Try Ichthammol for a drawing salve, or try soaking in epsom salts or cider vinegar to draw out any potential abscesses.

Gaitor pads, do you mean the flap that helps hold the pastern wrap? That's not a cushion pad, just a tab to hold the wrap. Or do you have foam pads about 1/4in thick?
    10-21-2008, 07:48 PM
He has pads that I bought as well as his easy boot epics that I insert in the bottom of the boot there pretty thick so I would think were talking about that same thing. Im soaking his foot twice a day at the moment in Epsom Salts but it doesn't seem to be making a difference. Im thinking about maybe getting the vet out to have a look at it although he really isn't lame in his paddock he runs around silly in there so maybe he just needs a bit more time to get used to being barefoot.
    10-22-2008, 11:01 PM
Yes, a little time is sometimes all that's needed.

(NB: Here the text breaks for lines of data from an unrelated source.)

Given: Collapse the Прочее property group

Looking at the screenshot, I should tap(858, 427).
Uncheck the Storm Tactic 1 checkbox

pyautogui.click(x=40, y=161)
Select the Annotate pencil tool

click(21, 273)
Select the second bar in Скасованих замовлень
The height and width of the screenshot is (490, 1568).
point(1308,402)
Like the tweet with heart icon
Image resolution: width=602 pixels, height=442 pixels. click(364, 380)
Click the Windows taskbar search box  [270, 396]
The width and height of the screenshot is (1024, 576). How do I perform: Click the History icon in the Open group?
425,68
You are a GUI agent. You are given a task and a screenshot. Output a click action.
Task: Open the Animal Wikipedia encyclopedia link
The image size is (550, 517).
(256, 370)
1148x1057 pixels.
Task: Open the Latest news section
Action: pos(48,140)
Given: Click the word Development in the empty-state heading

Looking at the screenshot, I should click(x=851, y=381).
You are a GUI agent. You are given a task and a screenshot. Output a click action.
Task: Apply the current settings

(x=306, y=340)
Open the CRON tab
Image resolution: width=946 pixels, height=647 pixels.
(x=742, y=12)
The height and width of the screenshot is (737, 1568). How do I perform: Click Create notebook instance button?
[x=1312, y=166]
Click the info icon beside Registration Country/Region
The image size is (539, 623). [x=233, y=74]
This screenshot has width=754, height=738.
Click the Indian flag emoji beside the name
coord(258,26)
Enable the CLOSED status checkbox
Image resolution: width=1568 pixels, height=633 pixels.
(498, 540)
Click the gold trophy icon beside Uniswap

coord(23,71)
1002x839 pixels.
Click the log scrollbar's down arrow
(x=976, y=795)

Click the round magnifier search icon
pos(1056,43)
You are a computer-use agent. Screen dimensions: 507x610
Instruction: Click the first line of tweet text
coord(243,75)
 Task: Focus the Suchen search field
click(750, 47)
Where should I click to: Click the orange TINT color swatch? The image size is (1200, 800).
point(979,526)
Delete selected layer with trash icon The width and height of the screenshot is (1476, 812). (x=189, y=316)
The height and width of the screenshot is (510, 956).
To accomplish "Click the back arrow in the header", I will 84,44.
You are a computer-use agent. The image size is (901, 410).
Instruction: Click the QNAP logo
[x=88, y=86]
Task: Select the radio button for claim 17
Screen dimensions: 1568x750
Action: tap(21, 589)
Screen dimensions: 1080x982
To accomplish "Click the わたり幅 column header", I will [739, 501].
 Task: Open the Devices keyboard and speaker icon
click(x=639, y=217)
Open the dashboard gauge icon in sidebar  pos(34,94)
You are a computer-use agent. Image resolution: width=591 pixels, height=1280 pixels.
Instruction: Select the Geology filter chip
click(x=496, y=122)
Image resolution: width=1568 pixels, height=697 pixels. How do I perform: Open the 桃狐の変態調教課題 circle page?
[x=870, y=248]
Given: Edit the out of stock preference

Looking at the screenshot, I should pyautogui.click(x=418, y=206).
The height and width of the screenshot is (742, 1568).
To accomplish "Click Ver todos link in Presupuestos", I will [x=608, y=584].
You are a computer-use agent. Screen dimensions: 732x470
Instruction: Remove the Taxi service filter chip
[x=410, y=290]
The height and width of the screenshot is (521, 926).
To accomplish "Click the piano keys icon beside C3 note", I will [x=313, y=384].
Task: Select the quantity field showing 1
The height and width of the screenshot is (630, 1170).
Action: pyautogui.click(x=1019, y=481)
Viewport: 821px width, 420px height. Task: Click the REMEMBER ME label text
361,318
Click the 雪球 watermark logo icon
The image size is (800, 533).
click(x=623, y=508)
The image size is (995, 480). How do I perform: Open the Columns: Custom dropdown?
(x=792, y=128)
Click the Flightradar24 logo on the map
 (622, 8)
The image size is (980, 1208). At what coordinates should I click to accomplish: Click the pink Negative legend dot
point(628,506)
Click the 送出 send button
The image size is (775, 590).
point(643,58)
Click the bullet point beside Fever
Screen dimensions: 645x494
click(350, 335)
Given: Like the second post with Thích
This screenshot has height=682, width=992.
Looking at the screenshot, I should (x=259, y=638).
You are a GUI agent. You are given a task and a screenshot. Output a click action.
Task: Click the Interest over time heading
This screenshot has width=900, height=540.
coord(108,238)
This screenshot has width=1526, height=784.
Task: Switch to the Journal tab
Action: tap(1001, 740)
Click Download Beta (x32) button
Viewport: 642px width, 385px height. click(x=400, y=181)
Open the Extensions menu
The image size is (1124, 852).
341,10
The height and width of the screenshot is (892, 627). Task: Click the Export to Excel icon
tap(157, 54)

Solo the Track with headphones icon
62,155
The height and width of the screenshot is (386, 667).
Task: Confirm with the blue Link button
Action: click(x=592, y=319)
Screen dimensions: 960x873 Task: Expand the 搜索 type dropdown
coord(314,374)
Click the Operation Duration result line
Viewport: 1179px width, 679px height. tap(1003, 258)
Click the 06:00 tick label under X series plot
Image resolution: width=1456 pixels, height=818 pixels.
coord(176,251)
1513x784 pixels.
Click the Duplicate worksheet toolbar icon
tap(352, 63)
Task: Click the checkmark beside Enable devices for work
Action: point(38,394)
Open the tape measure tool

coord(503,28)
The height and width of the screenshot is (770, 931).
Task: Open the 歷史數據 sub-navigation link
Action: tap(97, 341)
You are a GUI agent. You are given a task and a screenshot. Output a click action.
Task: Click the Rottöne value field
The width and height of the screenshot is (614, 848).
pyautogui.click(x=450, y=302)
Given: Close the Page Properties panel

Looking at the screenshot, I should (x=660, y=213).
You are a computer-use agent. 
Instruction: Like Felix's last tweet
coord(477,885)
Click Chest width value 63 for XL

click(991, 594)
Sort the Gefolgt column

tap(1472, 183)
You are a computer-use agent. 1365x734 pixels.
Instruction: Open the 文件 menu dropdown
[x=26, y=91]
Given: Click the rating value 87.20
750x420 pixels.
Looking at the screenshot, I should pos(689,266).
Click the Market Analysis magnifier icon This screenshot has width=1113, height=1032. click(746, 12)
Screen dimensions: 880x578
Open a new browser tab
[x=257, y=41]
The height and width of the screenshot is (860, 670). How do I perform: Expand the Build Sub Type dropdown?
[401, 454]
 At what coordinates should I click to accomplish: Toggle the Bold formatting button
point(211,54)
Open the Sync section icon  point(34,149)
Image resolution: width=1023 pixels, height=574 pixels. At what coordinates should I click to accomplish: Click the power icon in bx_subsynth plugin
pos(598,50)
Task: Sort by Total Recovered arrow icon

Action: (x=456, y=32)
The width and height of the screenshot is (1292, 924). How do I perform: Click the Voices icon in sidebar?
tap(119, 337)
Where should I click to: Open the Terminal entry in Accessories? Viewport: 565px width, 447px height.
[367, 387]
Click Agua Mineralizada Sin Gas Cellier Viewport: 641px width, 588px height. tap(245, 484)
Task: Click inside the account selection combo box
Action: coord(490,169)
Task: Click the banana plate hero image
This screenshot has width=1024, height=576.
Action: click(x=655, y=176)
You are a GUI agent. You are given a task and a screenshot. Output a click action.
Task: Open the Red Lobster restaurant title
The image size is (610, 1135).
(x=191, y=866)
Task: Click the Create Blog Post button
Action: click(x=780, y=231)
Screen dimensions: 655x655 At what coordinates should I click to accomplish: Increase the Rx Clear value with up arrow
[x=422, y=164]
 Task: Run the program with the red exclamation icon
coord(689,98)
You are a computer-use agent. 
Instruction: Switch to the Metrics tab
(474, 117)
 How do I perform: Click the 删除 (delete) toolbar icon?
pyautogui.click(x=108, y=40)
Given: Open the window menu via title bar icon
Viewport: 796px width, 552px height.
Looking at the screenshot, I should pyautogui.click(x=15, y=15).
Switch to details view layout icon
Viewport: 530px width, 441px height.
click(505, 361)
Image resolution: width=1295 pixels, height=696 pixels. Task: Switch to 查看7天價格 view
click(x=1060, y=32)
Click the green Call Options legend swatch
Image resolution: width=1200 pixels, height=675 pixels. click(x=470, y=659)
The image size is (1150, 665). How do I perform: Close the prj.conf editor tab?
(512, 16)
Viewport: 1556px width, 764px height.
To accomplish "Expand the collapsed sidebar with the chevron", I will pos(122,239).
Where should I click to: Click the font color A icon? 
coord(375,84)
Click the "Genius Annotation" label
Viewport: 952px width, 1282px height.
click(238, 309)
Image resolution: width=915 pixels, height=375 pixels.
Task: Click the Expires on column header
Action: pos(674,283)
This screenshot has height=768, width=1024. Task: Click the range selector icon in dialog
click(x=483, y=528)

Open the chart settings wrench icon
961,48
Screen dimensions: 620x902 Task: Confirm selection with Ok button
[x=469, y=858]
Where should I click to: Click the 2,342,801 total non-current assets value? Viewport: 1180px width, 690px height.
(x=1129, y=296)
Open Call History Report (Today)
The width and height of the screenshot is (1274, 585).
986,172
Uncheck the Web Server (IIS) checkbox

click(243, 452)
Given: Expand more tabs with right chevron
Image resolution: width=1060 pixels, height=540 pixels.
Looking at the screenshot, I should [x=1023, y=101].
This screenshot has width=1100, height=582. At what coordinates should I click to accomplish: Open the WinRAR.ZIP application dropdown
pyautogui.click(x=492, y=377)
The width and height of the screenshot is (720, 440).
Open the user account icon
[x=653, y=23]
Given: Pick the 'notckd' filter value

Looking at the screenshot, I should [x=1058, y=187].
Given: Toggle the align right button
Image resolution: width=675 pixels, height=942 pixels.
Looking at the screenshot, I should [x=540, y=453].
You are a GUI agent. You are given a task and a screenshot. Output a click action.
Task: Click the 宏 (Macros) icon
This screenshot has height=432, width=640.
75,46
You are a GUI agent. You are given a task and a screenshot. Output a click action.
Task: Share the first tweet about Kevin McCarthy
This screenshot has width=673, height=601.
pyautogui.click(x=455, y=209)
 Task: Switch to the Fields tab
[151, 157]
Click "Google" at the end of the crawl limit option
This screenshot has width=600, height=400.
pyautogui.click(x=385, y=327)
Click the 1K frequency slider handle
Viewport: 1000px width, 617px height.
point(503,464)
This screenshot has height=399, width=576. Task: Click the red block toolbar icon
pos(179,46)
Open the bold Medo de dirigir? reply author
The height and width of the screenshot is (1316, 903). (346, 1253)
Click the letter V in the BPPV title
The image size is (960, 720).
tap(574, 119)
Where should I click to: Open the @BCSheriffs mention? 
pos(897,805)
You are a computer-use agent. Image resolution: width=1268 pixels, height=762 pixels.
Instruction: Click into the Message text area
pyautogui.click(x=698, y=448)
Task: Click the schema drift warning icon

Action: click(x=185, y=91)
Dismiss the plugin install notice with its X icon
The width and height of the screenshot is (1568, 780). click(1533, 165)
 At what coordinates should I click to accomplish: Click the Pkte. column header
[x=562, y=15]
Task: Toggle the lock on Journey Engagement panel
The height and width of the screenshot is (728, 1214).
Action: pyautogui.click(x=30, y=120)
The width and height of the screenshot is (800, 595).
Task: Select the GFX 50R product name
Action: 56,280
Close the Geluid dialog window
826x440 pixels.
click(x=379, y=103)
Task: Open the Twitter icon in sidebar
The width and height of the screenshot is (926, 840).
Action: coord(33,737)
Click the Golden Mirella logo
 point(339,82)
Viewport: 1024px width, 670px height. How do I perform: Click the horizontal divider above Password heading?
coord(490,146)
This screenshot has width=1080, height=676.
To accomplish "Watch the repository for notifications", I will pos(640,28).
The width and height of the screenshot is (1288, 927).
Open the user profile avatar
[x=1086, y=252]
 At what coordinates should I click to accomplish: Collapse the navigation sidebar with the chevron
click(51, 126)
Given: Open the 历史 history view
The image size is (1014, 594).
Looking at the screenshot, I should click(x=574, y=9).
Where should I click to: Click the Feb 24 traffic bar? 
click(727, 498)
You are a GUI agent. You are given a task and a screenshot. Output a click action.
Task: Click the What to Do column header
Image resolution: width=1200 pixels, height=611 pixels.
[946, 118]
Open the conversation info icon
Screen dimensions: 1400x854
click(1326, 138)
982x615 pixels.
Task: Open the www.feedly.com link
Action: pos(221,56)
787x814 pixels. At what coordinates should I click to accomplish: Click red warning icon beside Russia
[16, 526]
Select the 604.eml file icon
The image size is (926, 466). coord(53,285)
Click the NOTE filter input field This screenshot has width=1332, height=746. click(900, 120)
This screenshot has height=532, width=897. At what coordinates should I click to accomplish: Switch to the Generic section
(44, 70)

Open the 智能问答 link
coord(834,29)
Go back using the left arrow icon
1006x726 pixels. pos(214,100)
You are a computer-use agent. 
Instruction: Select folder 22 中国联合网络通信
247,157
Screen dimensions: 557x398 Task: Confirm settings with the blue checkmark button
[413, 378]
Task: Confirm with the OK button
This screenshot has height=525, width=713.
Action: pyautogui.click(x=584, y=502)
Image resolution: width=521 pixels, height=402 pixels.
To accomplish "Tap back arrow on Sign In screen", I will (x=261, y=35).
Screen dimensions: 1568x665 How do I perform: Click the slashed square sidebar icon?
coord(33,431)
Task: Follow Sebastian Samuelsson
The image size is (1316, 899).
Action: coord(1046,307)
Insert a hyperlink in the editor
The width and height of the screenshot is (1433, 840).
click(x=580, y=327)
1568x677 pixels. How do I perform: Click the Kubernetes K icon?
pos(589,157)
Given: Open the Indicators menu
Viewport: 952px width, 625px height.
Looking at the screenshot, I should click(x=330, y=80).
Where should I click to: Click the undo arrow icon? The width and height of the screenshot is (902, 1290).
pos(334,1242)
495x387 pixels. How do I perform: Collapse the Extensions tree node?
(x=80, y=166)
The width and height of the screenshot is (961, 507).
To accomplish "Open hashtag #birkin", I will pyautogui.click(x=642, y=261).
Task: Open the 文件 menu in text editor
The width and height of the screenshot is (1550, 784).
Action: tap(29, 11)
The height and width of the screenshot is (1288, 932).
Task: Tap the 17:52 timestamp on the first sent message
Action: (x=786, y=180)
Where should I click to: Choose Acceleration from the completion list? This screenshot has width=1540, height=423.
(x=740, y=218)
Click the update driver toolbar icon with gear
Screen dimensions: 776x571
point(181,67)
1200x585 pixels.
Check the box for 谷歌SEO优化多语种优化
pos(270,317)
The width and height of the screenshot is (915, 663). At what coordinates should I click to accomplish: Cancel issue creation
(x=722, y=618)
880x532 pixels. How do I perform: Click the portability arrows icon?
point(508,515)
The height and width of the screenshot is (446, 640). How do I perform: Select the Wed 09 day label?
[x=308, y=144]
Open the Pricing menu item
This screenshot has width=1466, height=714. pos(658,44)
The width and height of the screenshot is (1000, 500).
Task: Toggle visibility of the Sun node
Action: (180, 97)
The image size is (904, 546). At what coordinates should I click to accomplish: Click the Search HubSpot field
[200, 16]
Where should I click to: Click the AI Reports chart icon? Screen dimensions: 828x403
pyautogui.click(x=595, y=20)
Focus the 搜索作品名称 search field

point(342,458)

He had bad flares, so he could have very thin soles and the concrete just magnifies the pressure points. Still, if after a couple of weeks,he's still gimpy on concrete, I'd have it looked to more thoroughly. And abscesses don't always come much quicker with soaking. It seems to help sometimes, but others, short of cutting away at the foot, there's not much that resolves them until they are ready. And yes, it could be a bruise that may never abscess and go away shortly.